Canadians are spending more time in the sun without adequate protection. What's even more concerning is that an alarming number of young women are going to tanning salons. Over 25 per cent of Canadian women ages 16 to 24 used a tanning bed in 2006, a number that had increased from previous years. Research clearly shows that indoor tanning damages your skin and can lead to skin cancer. It's important to remember that any exposure to UV rays damages your skin and increases your risk of developing skin cancer.
It's not worth risking your life for a tan. Here are 10 of the most common myths about tanning.
Myth 1: Melanoma rates are declining in Canada.
Truth: Unfortunately, the rate of new cases of melanoma has been going up. Between 1986 and 2010, rates increased by 2 per cent per year in men and 1.5 per cent per year in women.
Myth 2: Having a tan is healthy.
Truth: There's no such thing as a healthy tan -- in fact, any change in your skin colour caused by UV rays indicates skin damage, which can lead to premature aging and skin cancer.
Myth 3: Only sunburns can cause cancer, not tans.
Truth: Any change in your skin colour from UV exposure indicates damage. Yes, sunburn at any time of life is definitely one risk factor for developing skin cancer. But exposure to UV rays even without any sunburn damages DNA (the genetic building block of cells in the body), which increases the risk of cancer.
Myth 4: Only people with the most sensitive type of skin have an increased risk of skin cancer from tanning.
Truth: Regardless of skin type, tanning increases the risk of skin cancer. But some people are at higher risk because of their skin type. Those at higher risk include people with fair skin, red hair or multiple or atypical moles. Having a personal or family history of skin cancer also increases your risk.
Myth 5: Indoor tanning provides safer UV light than sunlight.
Truth: There is no safe way to get a tan. Some tanning beds release up to five times more radiation than the sun.
Myth 6: There is no conclusive evidence that tanning causes cancer.
Truth: Research has clearly established that exposure to UV radiation (tanning) is the primary cause of skin cancer.
Myth 7: A base tan protects the skin from skin damage.
Truth: A base tan offers very limited protection from the sun or indoor tanning. The World Health Organization's cancer agency has found no evidence that using tanning beds protects against skin damage by subsequent sun exposure.
Myth 8: Only older or in-home tanning beds can cause cancer.
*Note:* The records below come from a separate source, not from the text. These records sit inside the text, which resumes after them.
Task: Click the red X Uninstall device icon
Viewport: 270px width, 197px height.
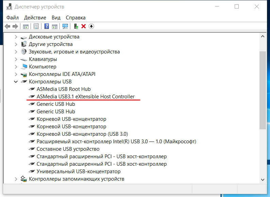Action: click(x=84, y=26)
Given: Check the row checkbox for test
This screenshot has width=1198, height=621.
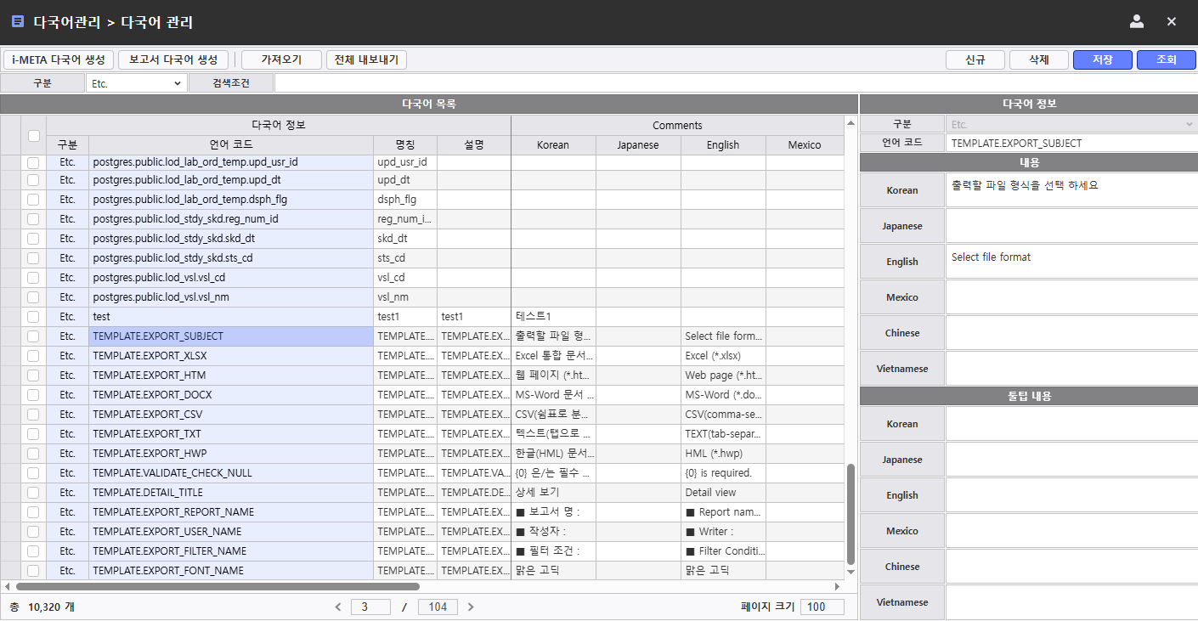Looking at the screenshot, I should click(x=33, y=317).
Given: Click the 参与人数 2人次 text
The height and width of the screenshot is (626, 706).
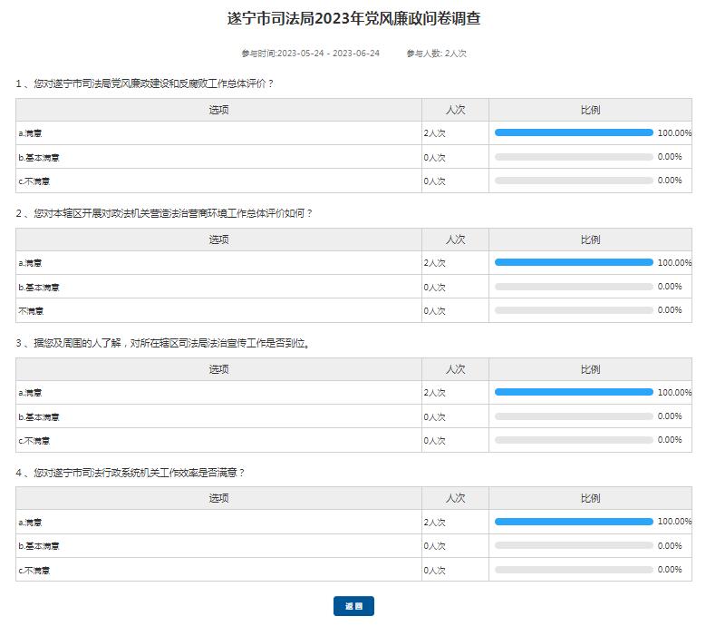Looking at the screenshot, I should point(437,54).
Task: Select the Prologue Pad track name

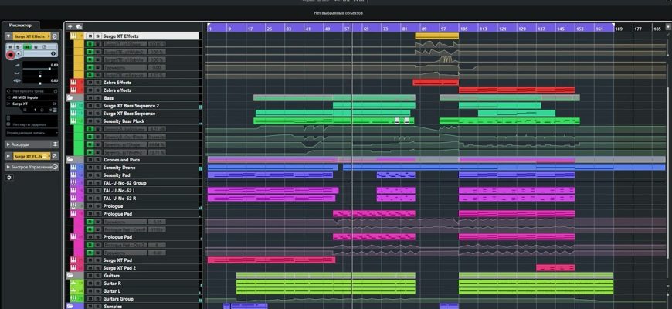Action: pyautogui.click(x=117, y=214)
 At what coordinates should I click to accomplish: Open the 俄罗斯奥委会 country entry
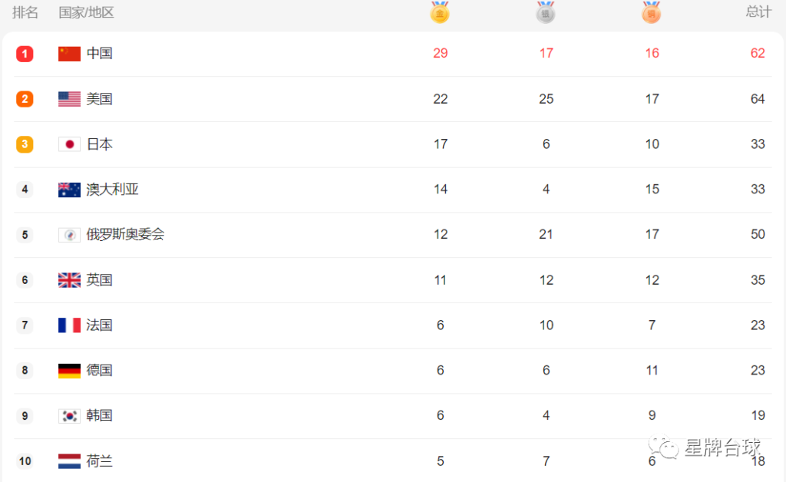(x=125, y=235)
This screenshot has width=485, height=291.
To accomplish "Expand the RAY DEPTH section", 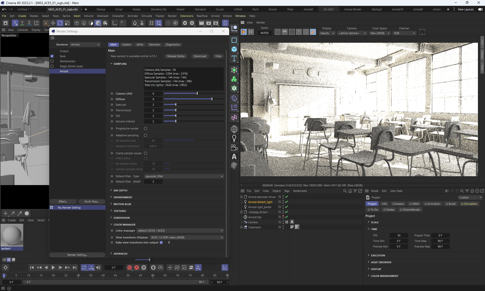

Truth: Researchers have looked at all types of tanning beds and the evidence is clear: any type of UV radiation increases the risk of skin cancer. All tanning devices increase the risk of skin cancer, no matter how old they are or whether they are in-home or commercial devices.
Myth 9: Tanning is healthy because you can get your vitamin D from a tanning bed.
Truth: Tanning beds are not a safe way to get vitamin D. Only some tanning bulbs emit the UVB radiation needed for vitamin D to be made by the body. For most people, a few minutes a day of unprotected sun exposure -- combined with dietary intake of vitamin D (plus supplements if you need them) -- provides adequate vitamin D.
Myth 10: Tanning provides relief for health problems.
Truth: There are certain disorders that can be treated by UV light, such as psoriasis, but treatment should only occur under medical supervision in a clinical setting, not in a tanning salon. For seasonal affective disorder, the recommended treatment is light therapy, which uses white light, not UV light. Indoor tanning is not a recommended treatment for this disorder.